Было насъ у отца три дочери. Я была самая старшая. Куда строгъ былъ нашъ отецъ! рѣдко, рѣдко выпуститъ насъ на улицу погулять съ дѣвушками. »Негодное племя бабье«, говоритъ онъ, бывало: »всё бы имъ гулять! Гуляютъ да стрекочутъ, словно сороки.«

»Будто и ты никогда не гулялъ?« скажетъ матушка.

»А я, слава тебѣ, Господи, съ роду дуракомъ не бывалъ.«

Хотя и строгъ былъ отецъ, а насъ жаловалъ. Бывало, какъ поѣдетъ въ Кіевъ, такъ и навезетъ намъ гостинцевъ хорошихъ: матушкѣ очипокъ, вышитый шелкомъ, или красную плахту, мнѣ ожерелье, или ленты, или поясъ красный, такой, что любо-дорого [110]смотрѣть, маленькимъ сестрамъ сережки, монисты.

Бывало, какъ бы рано онъ ни пріѣхалъ, а гостинцы роздастъ только на другой, или на третій день. Мы ему и въ глаза заглядываемъ, и увиваемся около него, а онъ словно не понимаетъ, да разсказываетъ, какъ онъ тамъ съ торговкой поссорился, или что-нибудь другое придумаетъ. А какъ вынетъ наконецъ гостинцы да начнетъ всѣхъ обдаривать, Господи, какъ мы обрадуемся! »Батюшка нашъ, голубчикъ!« говоримъ, »милый нашъ батюшка!«

»Ну, ну, полноте«, говоритъ онъ. »Что́ это вы всполошились да разжужжались, словно пчелы? Ужъ не думаете ли вы, что это я на деньги купилъ? Эхъ вы, умныя головы! Продалъ пшеницу, осталось ее у меня съ мѣрку, вотъ и привяжись ко мнѣ какой-то взбалмошный купчишка съ краснымъ товаромъ: »Помѣняемся да помѣняемся!« Ну, я и помѣнялся, лишь бы только отвязаться.«

Вотъ такъ-то онъ, бывало, что-нибудь придумаетъ, а ни за что не признается, что вспомнилъ, молъ, про васъ, купилъ вамъ гостинца. Ни за что онъ этого не скажетъ: такой-то былъ покойникъ, царство ему небесное! [111]

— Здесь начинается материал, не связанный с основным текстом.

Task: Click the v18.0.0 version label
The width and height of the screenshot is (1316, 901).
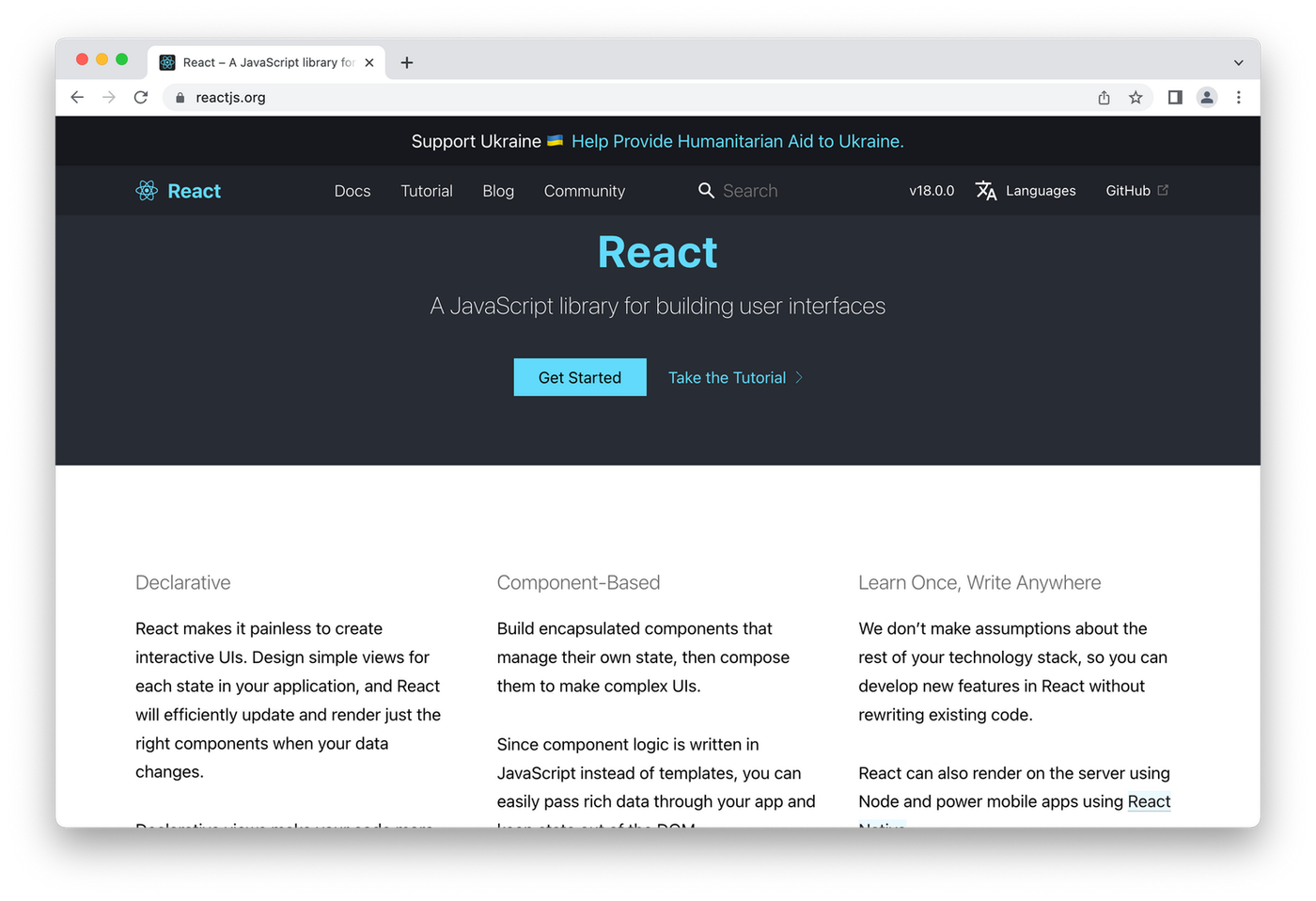Action: point(931,190)
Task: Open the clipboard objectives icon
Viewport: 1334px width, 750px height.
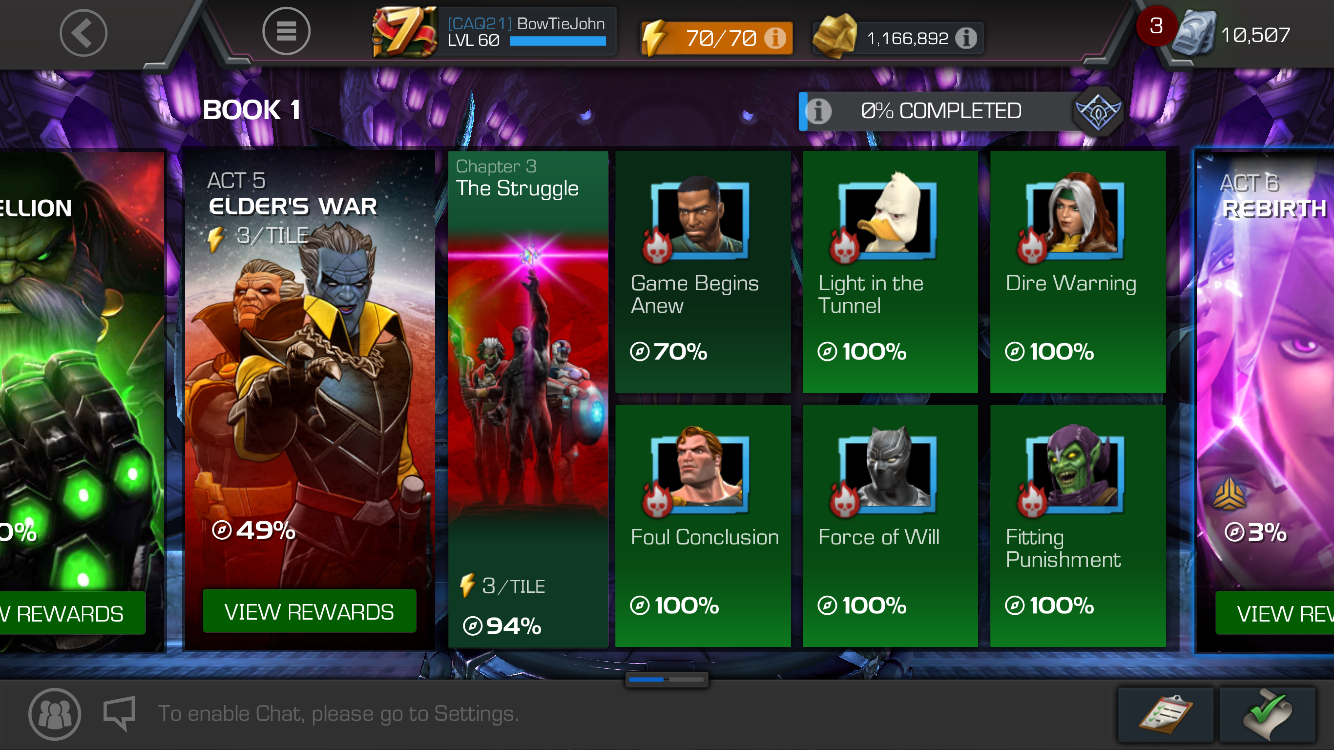Action: click(x=1165, y=714)

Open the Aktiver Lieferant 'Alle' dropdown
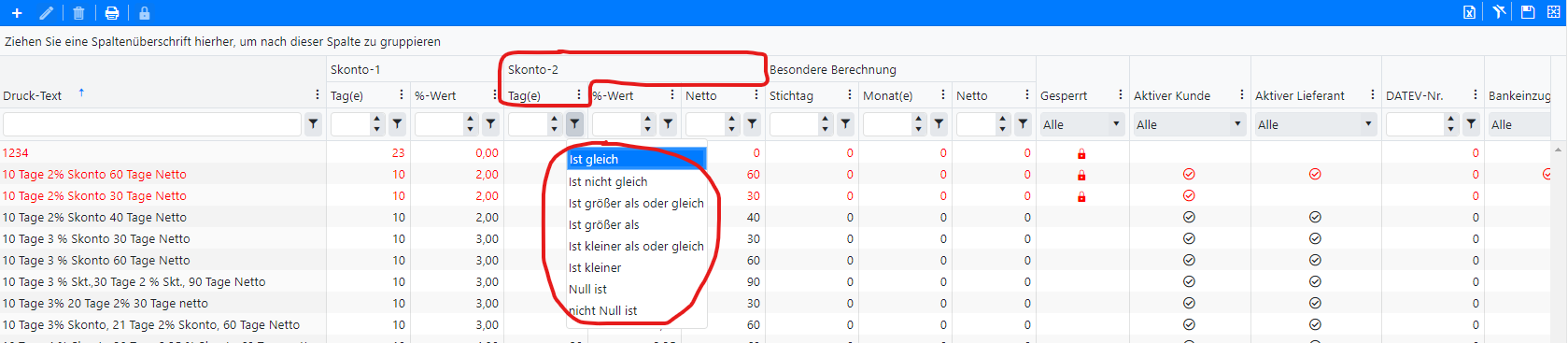1315,124
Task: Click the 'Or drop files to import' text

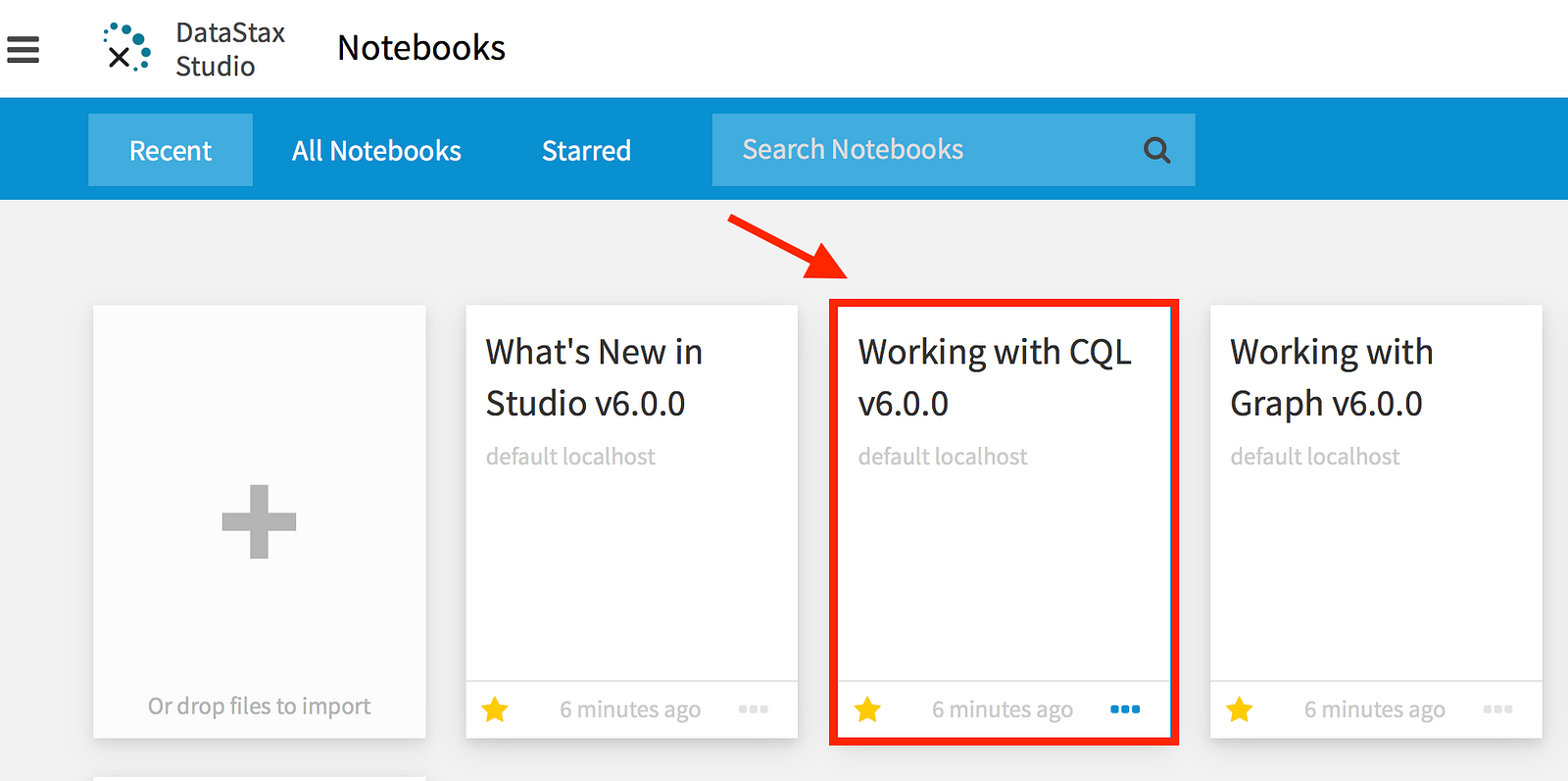Action: tap(259, 707)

Хата у насъ была славная, и садъ былъ плодовый, огородъ большой, а въ саду вишни росли, черешни, яблоки и волошскіе орѣхи, и груши, и калина. Дворъ былъ широкій, ворота новыя. А въ хатѣ мило взглянуть: лавки и столы липовыя, образа кіевскіе, росписаны чудесно и обвѣшаны вышитыми рушниками, и на рушникахъ цвѣты, и кругомъ цвѣты и пахучія травы.


II.

Минулъ мнѣ шеснадцатый годъ; пошелъ семнадцатый. Отпраздновали мы Зеленую недѣлю. Однажды ночью приснился мнѣ сонъ. Стою я въ зеленой ржи, а рожь выше пояса, вокругъ меня колосится пшеница и краснѣетъ макъ, а напротивъ меня два полныхъ мѣсяца. Одинъ мѣсяцъ ясенъ, а другой еще яснѣе, и плывутъ оба прямо на меня, и всё самый ясный другого перегоняетъ, и потомъ вдругъ скатился мнѣ на руки, а другой мѣсяцъ за тучу зашелъ. Проснулась я, да и разсказываю, какой мнѣ дивный сонъ приснился.

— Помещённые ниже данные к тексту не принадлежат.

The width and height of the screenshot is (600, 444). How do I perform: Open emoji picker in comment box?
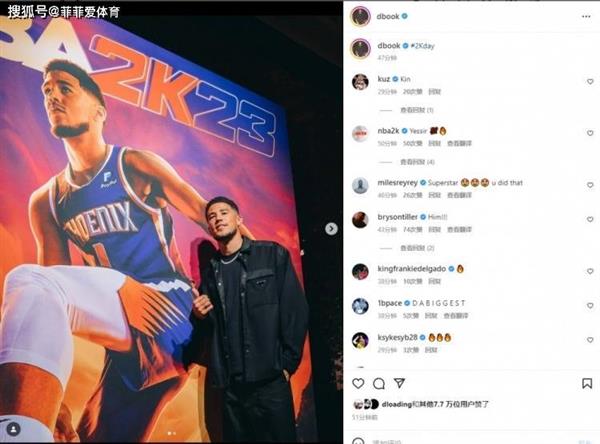[358, 441]

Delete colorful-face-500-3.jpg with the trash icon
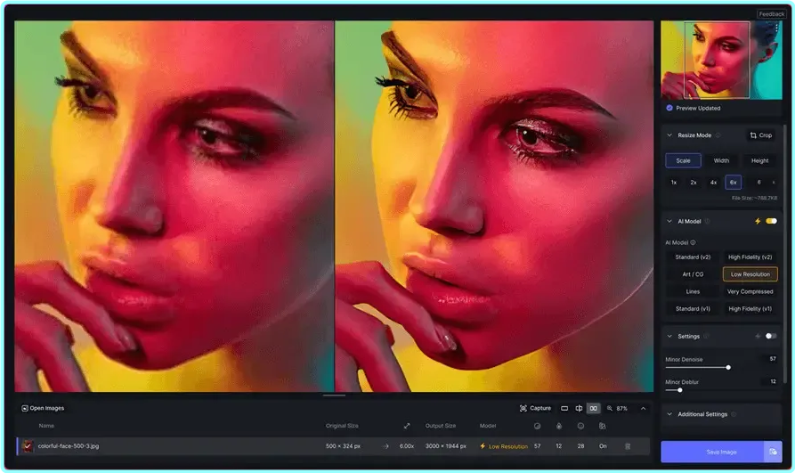tap(628, 446)
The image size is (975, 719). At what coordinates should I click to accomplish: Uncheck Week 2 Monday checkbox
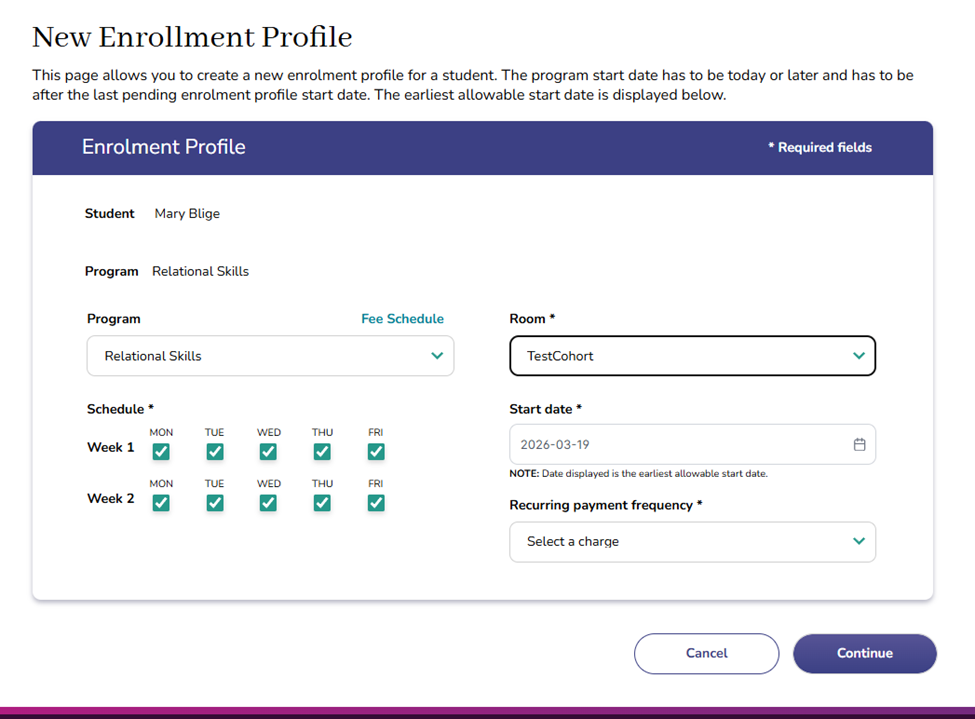161,503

»Ужъ точно дивный«, сказала матушка; сама усмѣхается.

»Что́ ужъ этимъ глупымъ дѣвкамъ не [112]приснится!« отозвался отецъ. »Смотри-ка! молодой мѣсяцъ схватила, словно вола за рога. Спится, такъ и снится.«

»Отчего же?« говоритъ мать. »Сонъ мара, а Богъ вѣра.«


III.

Въ воскресенье я упросила отца погулять съ дѣвушками. Вышли мы за село на курганы, поемъ себѣ, рѣзвимся, шалимъ, какъ вдругъ закричалъ кто-то: гей, гей! такъ что даже отголосокъ пошелъ между горами. Мы такъ и вздогнули; смотримъ—а это чумаки идутъ съ горы. Волы всё половые[1], круторогіе, ярма узорчатыя, чумаки статные, молодые.

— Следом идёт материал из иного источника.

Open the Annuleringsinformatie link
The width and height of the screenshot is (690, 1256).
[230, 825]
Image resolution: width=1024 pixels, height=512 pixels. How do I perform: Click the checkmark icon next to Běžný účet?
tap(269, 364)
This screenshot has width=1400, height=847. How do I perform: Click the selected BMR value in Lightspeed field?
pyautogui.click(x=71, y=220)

»Вотъ, вражьи бурлаки, какъ перепугали!« заговорили дѣвушки.

»Послушайте-ка«, начала Мотря Чемеривна (бойкая такая, живая была дѣвушка черноглазая). »Встрѣтимъ мы чумаковъ пѣснями!« да и затянула:

»Ой чума́че, чума́че, хреща́тий ба́рвінку!«

Дѣвушки подхватили, а чумаки только [113]поглядываютъ, да вдругъ какъ ударются бѣжать за нами! Мы въ-разсыпную! чумаки всё за нами, и перегородили намъ дорогу, словно туча.

»Пустите насъ, паны чума́ченьки, будьте ласковы!« просится Мотря.

»Эге жъ!« гаркнулъ чумакъ, высокій какъ дубъ, протянулъ руки, ловить собирается, а самъ съ мѣста не трогается,—въ зубахъ трубка. »Эге! не знаешь ты, моя красавица, чумацкихъ обычаевъ!«

Сказалъ, да и замолчалъ.

А другіе чумаки стали съ дѣвушками заигрывать. Я всё за Мотрю хоронюсь. Вдругъ, вижу—выступаетъ чумакъ, пригожій, распригожій, чернявый, очи орлиные; сталъ противъ меня, уперъ руки въ боки, да и говоритъ:

»Дѣвушки голубушки! что́ это между вами за дѣвушка, какъ ясная звѣздочка свѣтится? Еслибы она море рыбкой переплывала, я бы ее шелковымъ неводомъ изловилъ; еслибы щебетуньей пташкой летала, я бы ее золотымъ пшеномъ приманилъ, а теперь долженъ я у васъ спросить: какого она отца дочь?«

А дѣвушки всѣ въ одинъ голосъ: »Ивана Самуся, Ивана Самуся.« [114]

И взялъ онъ меня тогда за руку.

»Дѣвушка, голубушка!« говоритъ, »позволишь ли мнѣ сватовъ присылать?«

У меня такъ въ глазахъ и потемнѣло.


IV.

Поздно мы воротились домой. Чумаки прошли своей дорогой.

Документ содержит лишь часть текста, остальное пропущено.